The baby not getting what he hopes for, those feelings that frustration invoke, are vital links in the chain of consequences which lead to the ‘experience of satisfaction’. The consequences of this entire process are momentous because the experience of getting it, (which Freud regards also as our first moral experience), embeds an expectation, yet our development is all about getting less and less of it. We adapt to not getting it. Freud suggests that this adapting and the feelings invoked by it, reach a type of crystallization during what he calls the resolution of the oedipal complex.
When Laplanche and Pontalis suggest that ‘the relationship between the child and his parents is destined to be internalised and survive in the structure of the personality’(Laplanche,J &Pontalis, J-B 1973 :286), they imply that what we felt then provides the markers of how we conduct adult relations. By age 5 there’s a blind imprint. The Oedipus complex is about how we bore the cultivation, and subsequent rejection, of our incestuous desires.Whether these feelings of rejection, rage, loss are ever abolished as Freud suggests, isn’t really clear.

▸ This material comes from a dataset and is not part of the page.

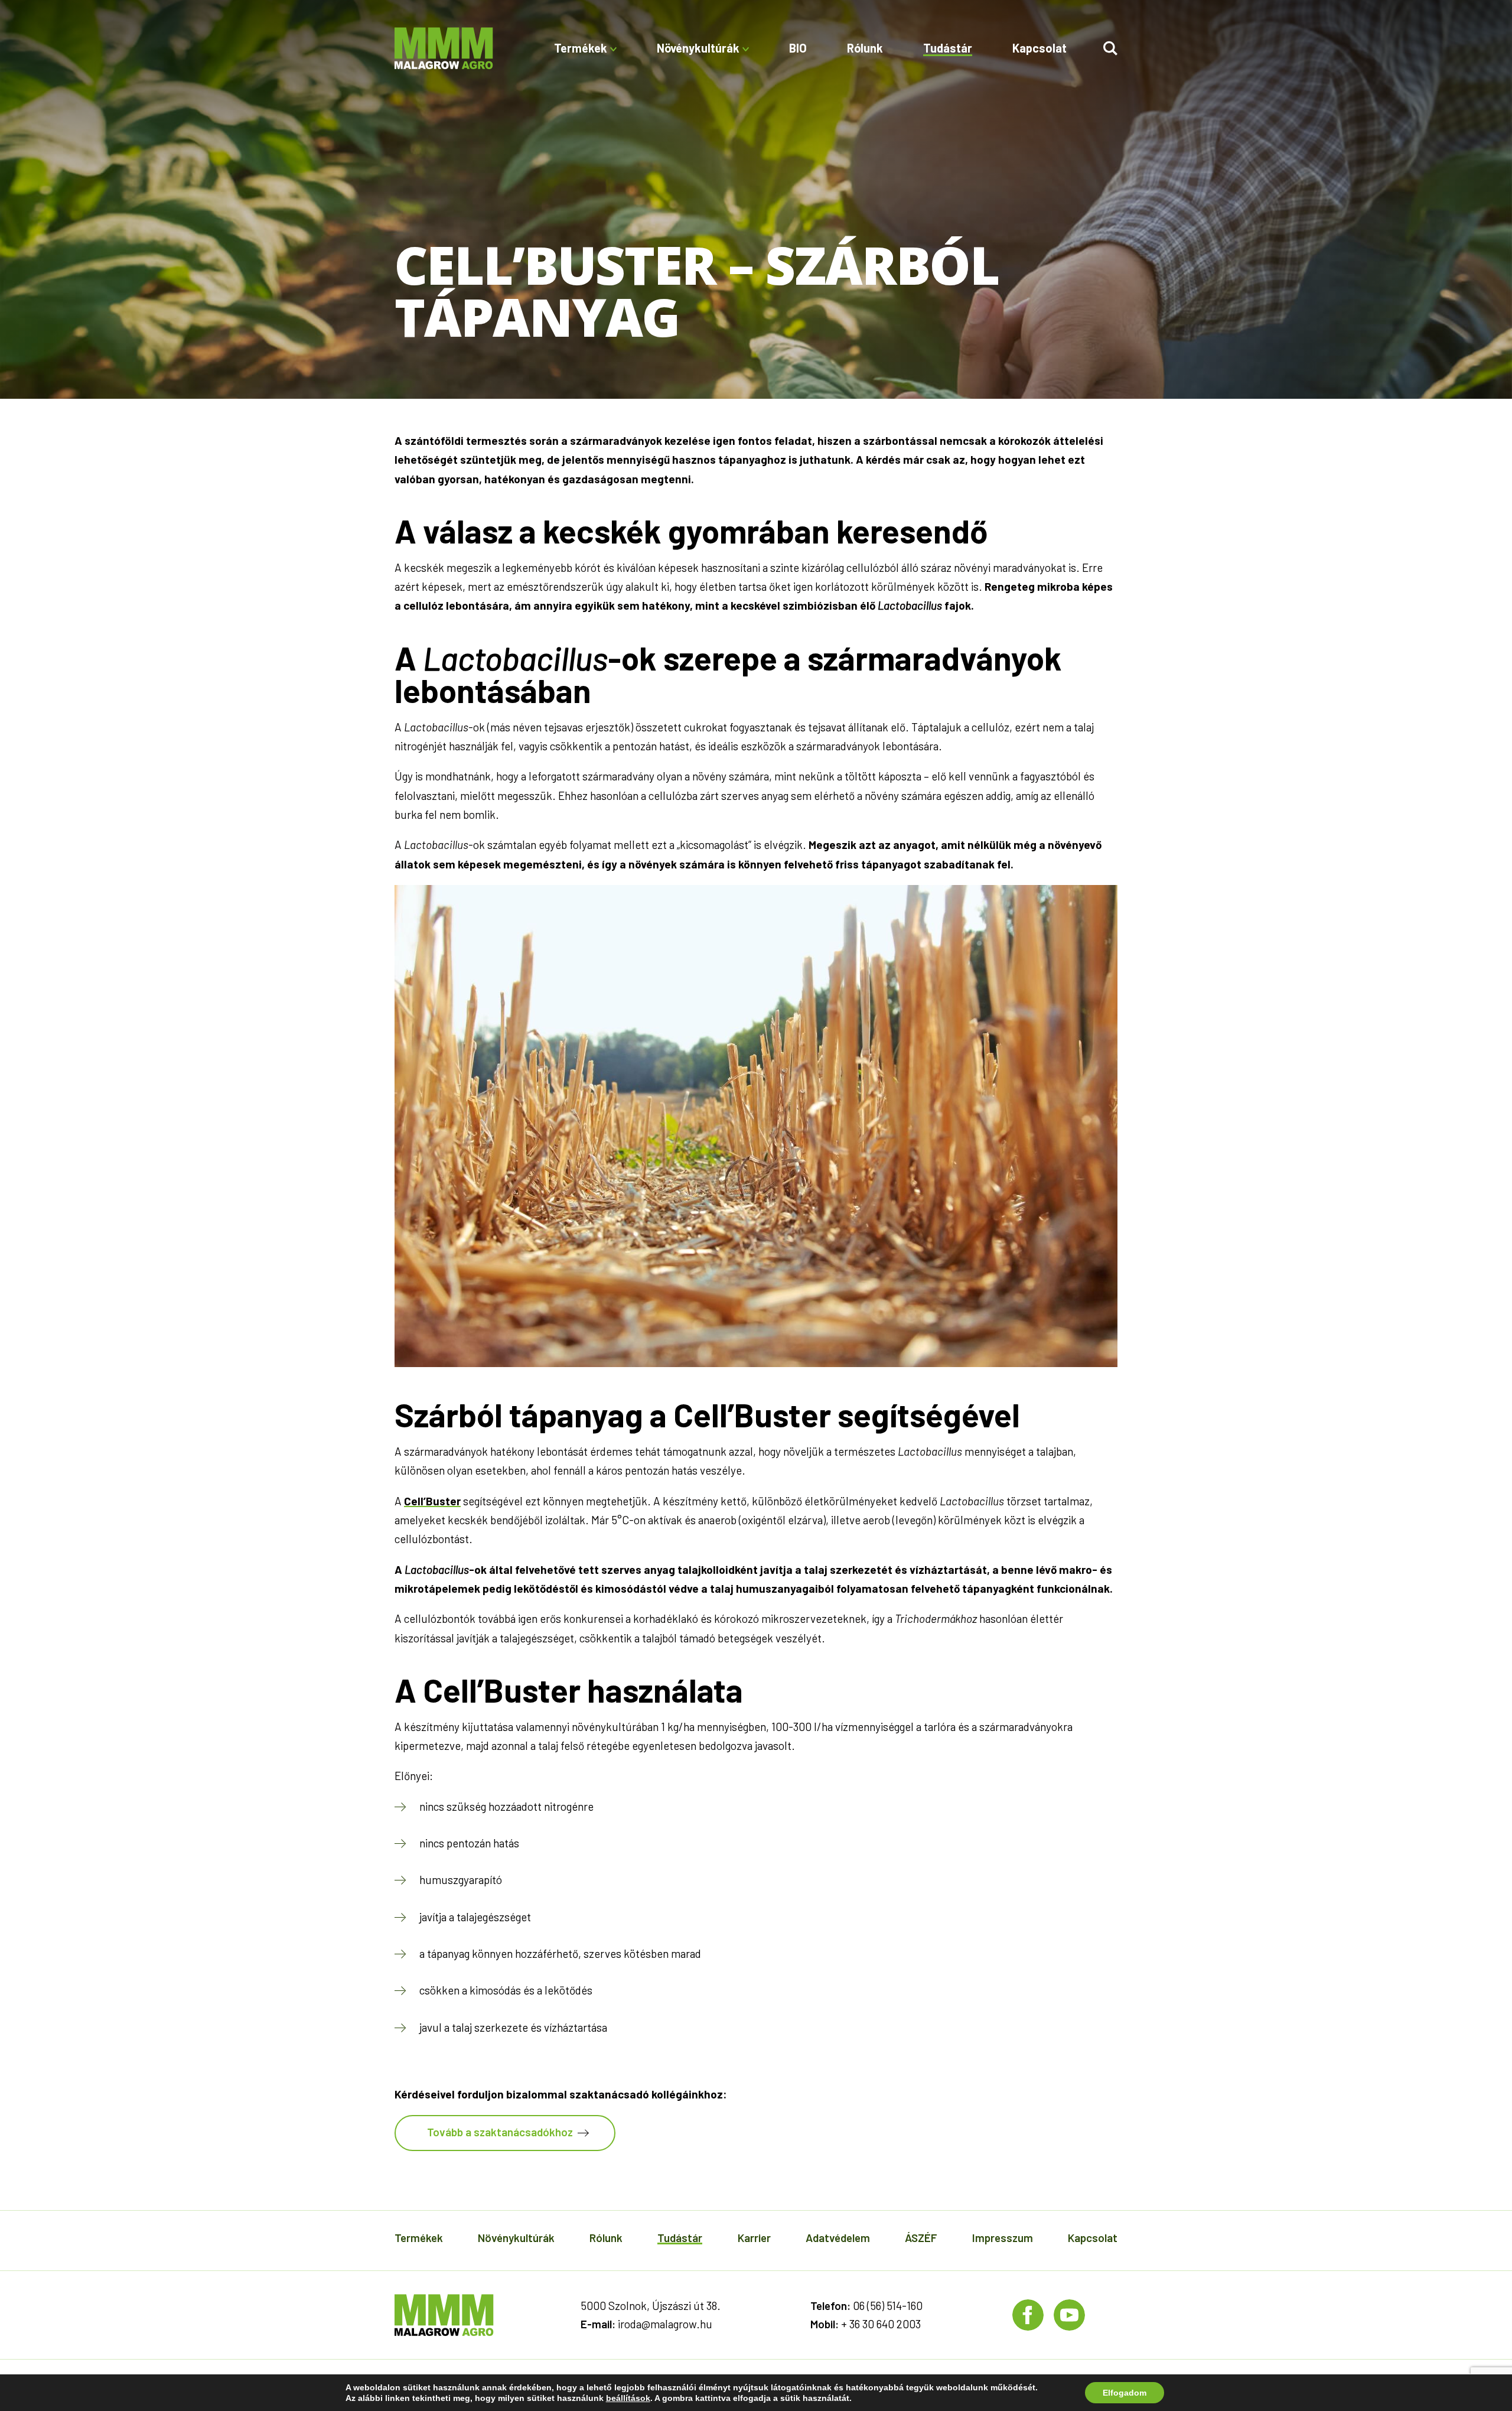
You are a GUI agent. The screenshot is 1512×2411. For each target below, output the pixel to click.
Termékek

Perhaps this is because this first moral act, that gave the feeling of complete satisfaction, was also the start of a most powerful seduction, a cultivation of incestuous desire for our parent. ‘Here’, said Freud of his seduction theory ‘I had stumbled for the first time on the Oedipus complex ‘, (Freud, 1926: 33).
I am using the term primal seduction to describe a fundamental situation in which the adult proffers to the child verbal and non verbal signifiers pregnant with unconscious sexual signification (Laplanche, 1989: 126).
Were we cruelly seduced, as Laplanche suggests, into believing that a feeling of complete satisfaction might be for life? Our endless attempts to retrieve that feeling through all the things we can do with our frustration—tantrums, furies, spiteful rages deceptions—don’t disappear easily. As Laplanche would have it in his reformulation of Freud’s theory of seduction; ‘The first crime, the origin of sexual action, is not on the side of the child as Freud claims, but on the side of the parent’, (Laplanche, 2010). So the child is cultivated, for a time there was everything to hope for.